Problem to work on -> Locate each line of the material that contains "text", then return it.

Data for this task ->
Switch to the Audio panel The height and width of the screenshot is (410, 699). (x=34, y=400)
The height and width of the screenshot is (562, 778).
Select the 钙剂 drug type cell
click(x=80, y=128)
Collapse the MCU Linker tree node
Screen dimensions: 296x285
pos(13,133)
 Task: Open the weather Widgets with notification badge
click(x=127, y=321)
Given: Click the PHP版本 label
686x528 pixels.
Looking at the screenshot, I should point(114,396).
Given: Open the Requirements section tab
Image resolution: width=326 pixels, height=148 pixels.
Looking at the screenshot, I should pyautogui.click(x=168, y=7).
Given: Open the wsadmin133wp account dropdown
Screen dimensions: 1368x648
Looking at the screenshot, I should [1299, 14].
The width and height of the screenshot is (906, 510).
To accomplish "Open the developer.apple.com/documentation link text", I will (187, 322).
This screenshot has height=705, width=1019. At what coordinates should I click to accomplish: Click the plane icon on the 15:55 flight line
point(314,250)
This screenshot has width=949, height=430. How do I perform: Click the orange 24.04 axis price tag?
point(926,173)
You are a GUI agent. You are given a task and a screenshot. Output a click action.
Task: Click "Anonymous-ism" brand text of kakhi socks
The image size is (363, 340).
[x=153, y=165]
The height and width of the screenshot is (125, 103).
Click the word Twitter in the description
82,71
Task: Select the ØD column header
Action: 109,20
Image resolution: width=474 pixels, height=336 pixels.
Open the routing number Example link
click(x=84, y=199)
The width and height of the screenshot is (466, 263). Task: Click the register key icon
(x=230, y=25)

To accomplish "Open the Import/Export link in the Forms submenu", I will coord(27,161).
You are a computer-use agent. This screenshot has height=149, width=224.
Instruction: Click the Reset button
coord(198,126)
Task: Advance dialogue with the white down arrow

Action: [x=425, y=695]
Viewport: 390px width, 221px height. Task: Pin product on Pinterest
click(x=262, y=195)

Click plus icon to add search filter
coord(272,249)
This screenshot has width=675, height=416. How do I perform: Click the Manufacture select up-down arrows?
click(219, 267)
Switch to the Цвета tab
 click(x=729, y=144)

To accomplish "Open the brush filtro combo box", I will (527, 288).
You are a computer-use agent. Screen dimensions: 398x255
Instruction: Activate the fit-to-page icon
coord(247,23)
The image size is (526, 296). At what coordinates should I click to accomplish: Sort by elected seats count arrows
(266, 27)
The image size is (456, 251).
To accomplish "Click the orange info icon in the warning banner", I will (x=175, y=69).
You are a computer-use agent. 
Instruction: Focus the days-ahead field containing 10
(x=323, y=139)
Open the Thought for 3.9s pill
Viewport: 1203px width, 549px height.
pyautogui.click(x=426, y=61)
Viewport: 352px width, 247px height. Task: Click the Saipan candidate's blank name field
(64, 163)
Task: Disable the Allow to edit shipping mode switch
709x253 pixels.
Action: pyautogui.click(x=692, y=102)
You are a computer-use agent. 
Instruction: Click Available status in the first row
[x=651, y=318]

Response for this exercise ->
To accomplish "Open the developer.apple.com/documentation link text", I will (187, 322).
Task: Click "Anonymous-ism" brand text of kakhi socks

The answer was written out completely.